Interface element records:
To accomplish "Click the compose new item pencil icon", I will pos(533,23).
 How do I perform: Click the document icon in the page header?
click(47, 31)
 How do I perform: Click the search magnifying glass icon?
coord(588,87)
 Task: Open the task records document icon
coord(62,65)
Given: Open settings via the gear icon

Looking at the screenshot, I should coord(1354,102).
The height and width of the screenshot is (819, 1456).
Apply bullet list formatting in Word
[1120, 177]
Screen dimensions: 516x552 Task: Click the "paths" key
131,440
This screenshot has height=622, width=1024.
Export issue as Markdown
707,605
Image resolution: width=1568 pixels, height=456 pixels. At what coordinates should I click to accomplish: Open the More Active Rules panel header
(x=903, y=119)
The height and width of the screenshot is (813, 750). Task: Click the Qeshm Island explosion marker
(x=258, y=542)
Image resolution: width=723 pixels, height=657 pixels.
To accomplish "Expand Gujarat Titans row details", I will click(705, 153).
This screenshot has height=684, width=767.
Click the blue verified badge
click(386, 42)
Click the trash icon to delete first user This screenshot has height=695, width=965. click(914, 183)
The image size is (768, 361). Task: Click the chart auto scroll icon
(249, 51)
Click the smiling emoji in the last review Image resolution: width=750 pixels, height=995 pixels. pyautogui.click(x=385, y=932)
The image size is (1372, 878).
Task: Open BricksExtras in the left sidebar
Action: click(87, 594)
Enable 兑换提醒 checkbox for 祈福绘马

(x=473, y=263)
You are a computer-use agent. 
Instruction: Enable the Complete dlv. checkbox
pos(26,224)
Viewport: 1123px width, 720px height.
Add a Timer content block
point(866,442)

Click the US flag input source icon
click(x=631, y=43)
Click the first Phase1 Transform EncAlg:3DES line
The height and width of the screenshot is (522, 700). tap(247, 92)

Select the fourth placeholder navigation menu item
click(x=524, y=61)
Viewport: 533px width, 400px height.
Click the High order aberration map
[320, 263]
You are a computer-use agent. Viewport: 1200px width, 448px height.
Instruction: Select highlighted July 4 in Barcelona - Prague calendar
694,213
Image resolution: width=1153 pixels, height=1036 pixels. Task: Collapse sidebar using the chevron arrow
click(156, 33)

→ **Directions**
Reproduce every line of the listing above word for word, without changing anything.

→ **Exercise output**
To accomplish "Click the compose new item pencil icon", I will pos(533,23).
 How do I perform: Click the document icon in the page header?
click(47, 31)
 How do I perform: Click the search magnifying glass icon?
coord(588,87)
 Task: Open the task records document icon
coord(62,65)
Given: Open settings via the gear icon

Looking at the screenshot, I should coord(1354,102).
The height and width of the screenshot is (819, 1456).
Apply bullet list formatting in Word
[1120, 177]
Screen dimensions: 516x552 Task: Click the "paths" key
131,440
This screenshot has height=622, width=1024.
Export issue as Markdown
707,605
Image resolution: width=1568 pixels, height=456 pixels. At what coordinates should I click to accomplish: Open the More Active Rules panel header
(x=903, y=119)
The height and width of the screenshot is (813, 750). Task: Click the Qeshm Island explosion marker
(x=258, y=542)
Image resolution: width=723 pixels, height=657 pixels.
To accomplish "Expand Gujarat Titans row details", I will click(705, 153).
This screenshot has height=684, width=767.
Click the blue verified badge
click(386, 42)
Click the trash icon to delete first user This screenshot has height=695, width=965. click(914, 183)
The image size is (768, 361). Task: Click the chart auto scroll icon
(249, 51)
Click the smiling emoji in the last review Image resolution: width=750 pixels, height=995 pixels. pyautogui.click(x=385, y=932)
The image size is (1372, 878).
Task: Open BricksExtras in the left sidebar
Action: click(87, 594)
Enable 兑换提醒 checkbox for 祈福绘马

(x=473, y=263)
You are a computer-use agent. 
Instruction: Enable the Complete dlv. checkbox
pos(26,224)
Viewport: 1123px width, 720px height.
Add a Timer content block
point(866,442)

Click the US flag input source icon
click(x=631, y=43)
Click the first Phase1 Transform EncAlg:3DES line
The height and width of the screenshot is (522, 700). tap(247, 92)

Select the fourth placeholder navigation menu item
click(x=524, y=61)
Viewport: 533px width, 400px height.
Click the High order aberration map
[320, 263]
You are a computer-use agent. Viewport: 1200px width, 448px height.
Instruction: Select highlighted July 4 in Barcelona - Prague calendar
694,213
Image resolution: width=1153 pixels, height=1036 pixels. Task: Collapse sidebar using the chevron arrow
click(156, 33)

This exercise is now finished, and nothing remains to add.